BRANDON — The ball sailed over the fence, high and long, so long it disappeared into the lights and trees and lawn chairs. It was the longest and farthest Brandon junior catcher Mike Smith said he has ever hit a ball.
You would have heard about Smith eventually. Next year, probably. See, he's the catcher, the old man at 17 on a team of baby faces too young to shave. But apparently starting seven sophomores is more than old enough to beat Plant and Alonso and Hillsborough to win the week-long Saladino.
Next year is this year, and Smith's home run may have ushered in the era of the Brandon Eaglets a little early. And he did so in remarkably dramatic fashion, this old codger.
His home run came at Don Powell Field, where the Eaglets play their home games. It came in the eighth inning. And it extended a 37-game hitting streak to 38, a streak that two innings earlier appeared all but doomed.
But the most amazing thing of all about the home run is that they found it, and it was still within city limits.
"I don't think I've ever hit one like that," he said.
Mark Smith, Mike's dad, cheered the blast, then jotted it down in his scorebook, like he has been doing for more than a decade. His son started playing at age 3. There have been hundreds of games, pages and pages filled with the scribbled pencil marks of Mark Smith. Each time, it gets more special.
For 38 straight games, dating to all 22 games this season and the 16 of last season, Dad has scored at least one hit for his kid.
One time, against Armwood a few weeks back, the streak almost ended. Another extra-inning affair, and a pressure-packed single by Mike, kept it alive.
"That was the only other close call," Dad said.
But that was Armwood. This was Saladino.
"There is nothing better," Mike Smith said. "To hit one to win the Saladino? Nothing better."
In the sixth inning, a hitless Smith had grounded meekly to second base. Brandon was winning. One inning later, the Eaglets weren't winning. Fab freshman Chase Sparkman had allowed Hillsborough to tie it at 3. Or as it will be known in the Smith household, gave Mike another chance.
He only needed one.
First pitch. Gone.
It was a curveball. Same one that had flustered Smith all game. Same type everyone had been throwing him all week.

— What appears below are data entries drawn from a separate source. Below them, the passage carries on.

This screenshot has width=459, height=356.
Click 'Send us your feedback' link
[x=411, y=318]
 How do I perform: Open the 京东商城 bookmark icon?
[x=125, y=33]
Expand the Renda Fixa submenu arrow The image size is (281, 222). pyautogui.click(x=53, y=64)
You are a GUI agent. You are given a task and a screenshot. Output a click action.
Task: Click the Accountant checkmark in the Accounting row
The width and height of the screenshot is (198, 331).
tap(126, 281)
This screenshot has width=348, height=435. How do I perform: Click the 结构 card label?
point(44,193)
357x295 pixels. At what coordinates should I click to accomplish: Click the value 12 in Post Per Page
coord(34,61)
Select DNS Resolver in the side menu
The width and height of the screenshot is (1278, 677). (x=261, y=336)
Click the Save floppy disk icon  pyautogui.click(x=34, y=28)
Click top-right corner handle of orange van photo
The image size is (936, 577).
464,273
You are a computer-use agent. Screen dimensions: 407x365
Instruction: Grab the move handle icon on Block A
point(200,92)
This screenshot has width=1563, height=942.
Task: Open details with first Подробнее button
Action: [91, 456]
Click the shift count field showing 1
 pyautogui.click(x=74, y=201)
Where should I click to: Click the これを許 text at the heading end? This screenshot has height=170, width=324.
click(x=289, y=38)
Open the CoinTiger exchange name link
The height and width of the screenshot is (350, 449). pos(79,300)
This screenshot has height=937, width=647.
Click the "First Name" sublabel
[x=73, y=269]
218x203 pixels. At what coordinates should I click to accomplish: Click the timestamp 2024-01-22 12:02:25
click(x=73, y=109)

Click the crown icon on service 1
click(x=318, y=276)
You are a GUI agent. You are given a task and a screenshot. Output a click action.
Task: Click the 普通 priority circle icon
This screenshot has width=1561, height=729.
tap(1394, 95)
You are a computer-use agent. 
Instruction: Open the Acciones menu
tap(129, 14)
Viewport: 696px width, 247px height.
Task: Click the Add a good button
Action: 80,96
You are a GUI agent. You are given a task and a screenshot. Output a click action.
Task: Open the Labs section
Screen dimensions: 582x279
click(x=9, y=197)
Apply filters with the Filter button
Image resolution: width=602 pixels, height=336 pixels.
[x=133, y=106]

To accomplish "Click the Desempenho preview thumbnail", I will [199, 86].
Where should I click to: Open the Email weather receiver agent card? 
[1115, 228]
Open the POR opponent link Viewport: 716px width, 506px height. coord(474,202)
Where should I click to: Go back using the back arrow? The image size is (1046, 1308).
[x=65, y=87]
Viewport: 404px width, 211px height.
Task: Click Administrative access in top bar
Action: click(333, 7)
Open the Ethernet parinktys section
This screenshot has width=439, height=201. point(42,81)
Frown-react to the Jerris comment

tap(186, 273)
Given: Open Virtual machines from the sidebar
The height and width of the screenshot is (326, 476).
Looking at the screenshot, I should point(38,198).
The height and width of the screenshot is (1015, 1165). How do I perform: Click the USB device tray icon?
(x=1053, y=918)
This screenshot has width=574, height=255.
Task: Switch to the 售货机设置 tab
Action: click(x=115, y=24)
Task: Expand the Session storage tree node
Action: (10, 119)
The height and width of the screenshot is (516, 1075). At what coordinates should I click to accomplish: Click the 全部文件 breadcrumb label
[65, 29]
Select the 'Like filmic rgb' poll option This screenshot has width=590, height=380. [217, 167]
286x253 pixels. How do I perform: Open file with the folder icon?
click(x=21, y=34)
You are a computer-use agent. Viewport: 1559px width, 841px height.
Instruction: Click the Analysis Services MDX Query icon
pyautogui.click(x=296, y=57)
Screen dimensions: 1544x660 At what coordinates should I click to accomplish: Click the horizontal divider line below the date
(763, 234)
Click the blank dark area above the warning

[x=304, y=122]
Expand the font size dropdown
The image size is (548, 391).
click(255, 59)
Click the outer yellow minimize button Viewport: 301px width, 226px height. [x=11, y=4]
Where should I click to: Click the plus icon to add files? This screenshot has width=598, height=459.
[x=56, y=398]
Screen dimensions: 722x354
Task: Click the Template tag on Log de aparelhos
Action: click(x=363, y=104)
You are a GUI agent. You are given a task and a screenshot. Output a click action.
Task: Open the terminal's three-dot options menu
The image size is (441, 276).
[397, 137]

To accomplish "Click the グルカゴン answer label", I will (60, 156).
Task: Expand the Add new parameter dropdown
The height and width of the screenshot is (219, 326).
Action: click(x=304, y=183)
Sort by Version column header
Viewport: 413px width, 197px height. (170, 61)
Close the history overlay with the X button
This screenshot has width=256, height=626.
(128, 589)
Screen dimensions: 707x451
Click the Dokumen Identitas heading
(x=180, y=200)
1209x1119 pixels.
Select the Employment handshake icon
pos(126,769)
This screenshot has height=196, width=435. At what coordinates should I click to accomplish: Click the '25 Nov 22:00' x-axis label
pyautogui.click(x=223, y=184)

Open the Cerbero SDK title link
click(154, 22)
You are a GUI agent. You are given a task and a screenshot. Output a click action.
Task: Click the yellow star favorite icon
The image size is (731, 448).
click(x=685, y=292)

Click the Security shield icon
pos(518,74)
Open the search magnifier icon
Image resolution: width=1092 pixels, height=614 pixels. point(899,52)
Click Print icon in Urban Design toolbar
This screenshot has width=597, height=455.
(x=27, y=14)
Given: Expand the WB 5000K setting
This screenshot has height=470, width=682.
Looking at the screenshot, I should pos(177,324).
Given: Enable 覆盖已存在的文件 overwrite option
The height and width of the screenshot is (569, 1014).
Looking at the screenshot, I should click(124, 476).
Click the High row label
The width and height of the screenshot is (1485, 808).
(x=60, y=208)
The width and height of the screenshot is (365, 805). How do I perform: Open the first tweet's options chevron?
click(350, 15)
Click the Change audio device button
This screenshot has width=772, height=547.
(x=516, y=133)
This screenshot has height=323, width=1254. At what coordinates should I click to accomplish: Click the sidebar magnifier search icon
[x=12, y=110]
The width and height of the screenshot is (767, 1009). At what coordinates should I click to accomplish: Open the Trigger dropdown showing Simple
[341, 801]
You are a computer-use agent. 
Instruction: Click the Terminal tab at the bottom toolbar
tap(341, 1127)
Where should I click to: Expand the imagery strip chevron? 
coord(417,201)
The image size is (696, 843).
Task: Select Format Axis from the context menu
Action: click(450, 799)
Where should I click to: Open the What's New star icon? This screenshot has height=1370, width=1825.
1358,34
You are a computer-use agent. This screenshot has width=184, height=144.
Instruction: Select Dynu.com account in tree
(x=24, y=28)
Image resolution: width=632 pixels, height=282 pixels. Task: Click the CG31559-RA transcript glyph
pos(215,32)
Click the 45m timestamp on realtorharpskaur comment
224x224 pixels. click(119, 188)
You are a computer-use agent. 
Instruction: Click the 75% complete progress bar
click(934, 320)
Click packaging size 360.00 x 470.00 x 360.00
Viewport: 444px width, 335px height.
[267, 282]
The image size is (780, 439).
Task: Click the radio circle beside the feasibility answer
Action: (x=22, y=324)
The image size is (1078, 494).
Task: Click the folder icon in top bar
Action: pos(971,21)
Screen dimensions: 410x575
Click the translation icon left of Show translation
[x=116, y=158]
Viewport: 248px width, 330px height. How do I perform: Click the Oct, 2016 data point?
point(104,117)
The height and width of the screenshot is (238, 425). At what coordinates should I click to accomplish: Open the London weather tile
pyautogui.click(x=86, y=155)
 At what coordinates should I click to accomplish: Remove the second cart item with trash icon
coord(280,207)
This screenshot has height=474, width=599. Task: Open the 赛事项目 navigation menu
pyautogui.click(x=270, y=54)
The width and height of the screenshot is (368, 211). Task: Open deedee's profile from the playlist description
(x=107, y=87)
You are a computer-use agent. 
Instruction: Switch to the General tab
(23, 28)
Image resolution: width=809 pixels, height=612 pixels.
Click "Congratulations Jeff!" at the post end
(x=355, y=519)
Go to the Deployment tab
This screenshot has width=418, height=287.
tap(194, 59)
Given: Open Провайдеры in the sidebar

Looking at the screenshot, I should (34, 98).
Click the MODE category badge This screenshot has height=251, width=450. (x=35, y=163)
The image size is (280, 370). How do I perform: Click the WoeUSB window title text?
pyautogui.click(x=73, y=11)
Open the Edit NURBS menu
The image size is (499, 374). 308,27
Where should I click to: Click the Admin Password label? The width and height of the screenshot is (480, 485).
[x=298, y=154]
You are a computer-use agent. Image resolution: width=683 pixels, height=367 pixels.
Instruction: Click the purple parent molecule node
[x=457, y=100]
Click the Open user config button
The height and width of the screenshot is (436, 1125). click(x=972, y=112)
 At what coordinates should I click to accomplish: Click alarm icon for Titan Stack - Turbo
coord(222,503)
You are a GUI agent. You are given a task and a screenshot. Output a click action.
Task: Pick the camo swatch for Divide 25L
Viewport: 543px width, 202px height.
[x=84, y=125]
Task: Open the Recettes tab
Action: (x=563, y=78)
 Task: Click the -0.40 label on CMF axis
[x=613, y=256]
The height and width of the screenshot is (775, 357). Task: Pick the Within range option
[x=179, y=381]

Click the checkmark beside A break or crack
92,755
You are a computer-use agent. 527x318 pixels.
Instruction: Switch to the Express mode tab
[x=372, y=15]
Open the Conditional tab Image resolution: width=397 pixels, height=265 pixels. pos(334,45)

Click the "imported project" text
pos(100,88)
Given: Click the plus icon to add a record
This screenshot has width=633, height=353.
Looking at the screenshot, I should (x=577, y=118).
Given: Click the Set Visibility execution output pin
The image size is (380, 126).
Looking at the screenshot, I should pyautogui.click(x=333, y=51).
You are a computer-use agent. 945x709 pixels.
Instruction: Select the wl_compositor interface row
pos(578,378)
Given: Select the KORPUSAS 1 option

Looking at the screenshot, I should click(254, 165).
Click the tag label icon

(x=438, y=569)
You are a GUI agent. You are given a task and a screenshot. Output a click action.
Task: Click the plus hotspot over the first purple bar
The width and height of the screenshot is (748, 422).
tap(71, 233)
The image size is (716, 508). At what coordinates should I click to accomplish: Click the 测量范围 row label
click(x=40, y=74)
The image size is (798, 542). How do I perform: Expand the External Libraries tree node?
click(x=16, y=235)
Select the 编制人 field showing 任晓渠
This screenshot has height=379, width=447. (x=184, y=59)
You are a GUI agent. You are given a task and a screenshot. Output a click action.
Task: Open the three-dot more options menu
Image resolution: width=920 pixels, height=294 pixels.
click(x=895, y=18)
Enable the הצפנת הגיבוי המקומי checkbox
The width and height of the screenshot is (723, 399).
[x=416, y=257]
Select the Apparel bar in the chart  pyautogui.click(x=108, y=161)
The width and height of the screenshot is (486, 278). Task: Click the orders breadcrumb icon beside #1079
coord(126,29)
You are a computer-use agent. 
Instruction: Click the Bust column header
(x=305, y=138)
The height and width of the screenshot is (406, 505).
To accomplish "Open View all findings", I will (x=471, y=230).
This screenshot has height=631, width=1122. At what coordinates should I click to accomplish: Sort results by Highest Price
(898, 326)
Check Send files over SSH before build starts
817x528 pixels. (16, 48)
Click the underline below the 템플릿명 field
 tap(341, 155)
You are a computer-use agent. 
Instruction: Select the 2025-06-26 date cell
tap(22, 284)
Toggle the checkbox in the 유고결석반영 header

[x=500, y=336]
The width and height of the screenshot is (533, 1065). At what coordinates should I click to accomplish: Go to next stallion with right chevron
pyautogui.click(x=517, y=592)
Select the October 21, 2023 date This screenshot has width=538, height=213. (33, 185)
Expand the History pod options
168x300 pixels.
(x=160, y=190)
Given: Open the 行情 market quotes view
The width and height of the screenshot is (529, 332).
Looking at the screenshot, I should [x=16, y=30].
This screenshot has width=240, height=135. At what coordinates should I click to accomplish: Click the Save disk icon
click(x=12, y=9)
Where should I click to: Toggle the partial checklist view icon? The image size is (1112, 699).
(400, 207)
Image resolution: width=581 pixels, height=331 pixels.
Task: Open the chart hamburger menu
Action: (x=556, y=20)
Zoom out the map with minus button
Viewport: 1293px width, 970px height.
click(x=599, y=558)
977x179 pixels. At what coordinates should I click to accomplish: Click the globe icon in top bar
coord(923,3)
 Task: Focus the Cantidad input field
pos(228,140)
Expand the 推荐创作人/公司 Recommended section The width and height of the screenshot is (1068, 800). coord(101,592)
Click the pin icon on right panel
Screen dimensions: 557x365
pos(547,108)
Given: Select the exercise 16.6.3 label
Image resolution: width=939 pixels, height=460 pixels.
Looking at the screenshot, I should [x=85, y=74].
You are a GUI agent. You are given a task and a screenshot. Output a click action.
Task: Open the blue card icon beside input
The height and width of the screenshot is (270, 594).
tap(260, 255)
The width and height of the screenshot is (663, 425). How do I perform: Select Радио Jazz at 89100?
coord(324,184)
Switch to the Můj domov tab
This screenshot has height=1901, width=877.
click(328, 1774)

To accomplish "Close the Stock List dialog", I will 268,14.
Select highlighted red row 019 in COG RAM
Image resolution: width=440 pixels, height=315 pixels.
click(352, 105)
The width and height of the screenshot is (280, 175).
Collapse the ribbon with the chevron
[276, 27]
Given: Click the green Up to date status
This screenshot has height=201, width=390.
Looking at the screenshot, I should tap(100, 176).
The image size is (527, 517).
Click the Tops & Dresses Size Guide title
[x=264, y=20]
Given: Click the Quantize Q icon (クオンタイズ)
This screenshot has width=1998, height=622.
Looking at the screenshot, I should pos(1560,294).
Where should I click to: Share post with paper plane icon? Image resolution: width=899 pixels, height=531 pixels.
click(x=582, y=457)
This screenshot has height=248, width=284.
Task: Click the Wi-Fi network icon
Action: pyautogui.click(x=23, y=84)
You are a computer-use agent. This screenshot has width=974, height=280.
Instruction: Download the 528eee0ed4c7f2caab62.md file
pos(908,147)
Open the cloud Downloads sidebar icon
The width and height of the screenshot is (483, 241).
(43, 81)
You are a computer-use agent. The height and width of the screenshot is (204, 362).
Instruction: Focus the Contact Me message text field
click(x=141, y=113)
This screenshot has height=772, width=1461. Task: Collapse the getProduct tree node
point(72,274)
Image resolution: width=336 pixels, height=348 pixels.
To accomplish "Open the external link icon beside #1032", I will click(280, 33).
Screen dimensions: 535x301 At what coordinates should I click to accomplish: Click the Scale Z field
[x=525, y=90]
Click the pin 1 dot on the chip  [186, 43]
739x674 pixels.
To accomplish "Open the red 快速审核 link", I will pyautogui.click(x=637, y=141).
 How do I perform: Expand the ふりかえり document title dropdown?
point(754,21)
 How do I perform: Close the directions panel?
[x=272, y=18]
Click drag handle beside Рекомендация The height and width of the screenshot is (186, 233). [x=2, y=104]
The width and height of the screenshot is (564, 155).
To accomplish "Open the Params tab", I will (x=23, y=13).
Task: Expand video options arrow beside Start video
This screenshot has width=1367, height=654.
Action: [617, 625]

"I was sitting dead red on a curveball," he said.
And a curveball it was.
He watched it disappear into the night sky, taking a leisurely trip down the first-base line to admire the shot, and he expects it may earn him an inside pitch or two when these teams meet again Tuesday. The home run derby held earlier, the one where Smith only hit one out of the park in 10 swings, was a distant memory. The home run that won Saladino was fresh as could be.
After the congratulatory bear hugs and slaps on the back and hair tousling, Mike Smith ran toward the stands. The ball, the longest and farthest he had ever hit, sailed over the fence for the second time that night, through the crowd and into the right hand of his dad.